I patted my breast pocket. Notebook, pencils. I nodded.
She ducked under the ring and came toward me. “Hodge....”
“Yes?”
She put her arms on my shoulders, leaning forward. I kissed her, a little absently. “Clod!”
I looked at her closely, but there were none of the familiar signs of anger. “A minute to go, it says here,” I told her.
She drew away and went back. “All set. Ready?”
“Ready,” I answered cheerfully. “See you midnight, July Fourth, 1863.”
“Right. Goodbye, Hodge. Glad you didnt tell Catty.”

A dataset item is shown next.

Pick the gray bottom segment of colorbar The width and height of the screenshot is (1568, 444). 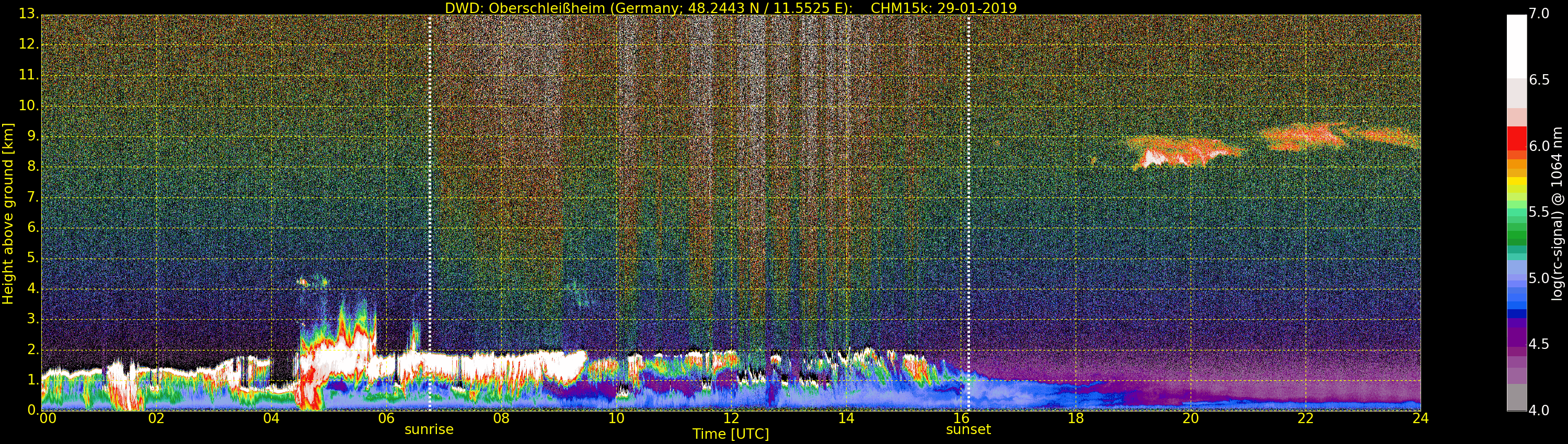1516,398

The expression on her face was the strangest I’d ever seen her wear. I could not, then or now, quite interpret it. Doubt, malice, suffering, vindictiveness, entreaty, love, were all there as her hand moved the switch. I began to answer something—perhaps to bid her wait—then the light made me blink and I too experienced the shattering feeling of transition. My bones seemed to fly from each other; every cell in my body exploded to the ends of space.
The instant of translation was so brief it is hard to believe all the multitude of impressions occurred simultaneously. I was sure my veins were drained of blood, my brain and eyeballs dropped into a bottomless void, my thoughts pressed to the finest powder and blown a universe away. Most of all, I knew the awful sensation of being, for that tiny fragment of time, not Hodgins McCormick Backmaker, but part of an I in which the I that was me merged all identity.